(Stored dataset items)

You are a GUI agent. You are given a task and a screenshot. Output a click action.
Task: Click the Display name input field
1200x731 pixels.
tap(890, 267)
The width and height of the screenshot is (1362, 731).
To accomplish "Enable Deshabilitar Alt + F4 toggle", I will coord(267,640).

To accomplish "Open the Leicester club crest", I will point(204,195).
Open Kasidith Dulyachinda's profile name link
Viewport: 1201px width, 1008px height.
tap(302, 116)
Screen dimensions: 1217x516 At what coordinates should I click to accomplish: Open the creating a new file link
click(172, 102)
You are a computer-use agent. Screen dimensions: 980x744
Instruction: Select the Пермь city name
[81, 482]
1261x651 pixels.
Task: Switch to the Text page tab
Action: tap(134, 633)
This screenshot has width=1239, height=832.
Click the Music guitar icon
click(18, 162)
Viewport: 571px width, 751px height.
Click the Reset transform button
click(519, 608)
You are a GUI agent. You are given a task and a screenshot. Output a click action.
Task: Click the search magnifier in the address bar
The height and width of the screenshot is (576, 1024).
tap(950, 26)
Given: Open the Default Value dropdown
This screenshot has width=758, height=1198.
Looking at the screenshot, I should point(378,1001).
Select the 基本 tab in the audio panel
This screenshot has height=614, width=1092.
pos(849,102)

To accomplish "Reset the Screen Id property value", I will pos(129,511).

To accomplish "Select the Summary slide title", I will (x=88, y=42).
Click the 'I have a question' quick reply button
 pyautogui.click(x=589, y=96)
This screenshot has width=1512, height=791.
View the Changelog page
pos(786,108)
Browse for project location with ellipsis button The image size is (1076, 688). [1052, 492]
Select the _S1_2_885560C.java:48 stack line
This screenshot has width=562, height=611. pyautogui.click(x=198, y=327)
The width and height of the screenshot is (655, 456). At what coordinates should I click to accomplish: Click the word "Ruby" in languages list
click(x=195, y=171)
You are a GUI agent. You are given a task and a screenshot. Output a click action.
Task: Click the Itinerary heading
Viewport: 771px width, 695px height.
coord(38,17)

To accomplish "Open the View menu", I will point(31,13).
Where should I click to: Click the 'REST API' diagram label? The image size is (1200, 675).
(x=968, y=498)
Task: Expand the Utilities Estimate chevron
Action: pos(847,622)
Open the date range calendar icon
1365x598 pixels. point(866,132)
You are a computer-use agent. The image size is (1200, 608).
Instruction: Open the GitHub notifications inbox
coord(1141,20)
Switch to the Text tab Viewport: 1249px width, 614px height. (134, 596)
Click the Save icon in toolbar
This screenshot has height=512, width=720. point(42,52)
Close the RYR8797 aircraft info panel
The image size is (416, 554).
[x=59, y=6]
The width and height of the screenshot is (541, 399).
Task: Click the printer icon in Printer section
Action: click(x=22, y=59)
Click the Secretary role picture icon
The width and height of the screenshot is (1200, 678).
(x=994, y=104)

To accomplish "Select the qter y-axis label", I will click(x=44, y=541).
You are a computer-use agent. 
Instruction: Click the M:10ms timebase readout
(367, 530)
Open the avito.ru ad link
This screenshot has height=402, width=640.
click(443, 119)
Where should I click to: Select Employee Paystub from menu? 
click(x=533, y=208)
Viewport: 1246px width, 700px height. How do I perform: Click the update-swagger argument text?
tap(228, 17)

• **Your objective**: The lines to return are those in the entries above that hold "will".

• **Answer space**:
To accomplish "Enable Deshabilitar Alt + F4 toggle", I will coord(267,640).
To accomplish "Open the Leicester club crest", I will point(204,195).
To accomplish "Reset the Screen Id property value", I will pos(129,511).
To accomplish "Select the Summary slide title", I will (x=88, y=42).
To accomplish "Open the View menu", I will point(31,13).
To accomplish "Select the qter y-axis label", I will click(x=44, y=541).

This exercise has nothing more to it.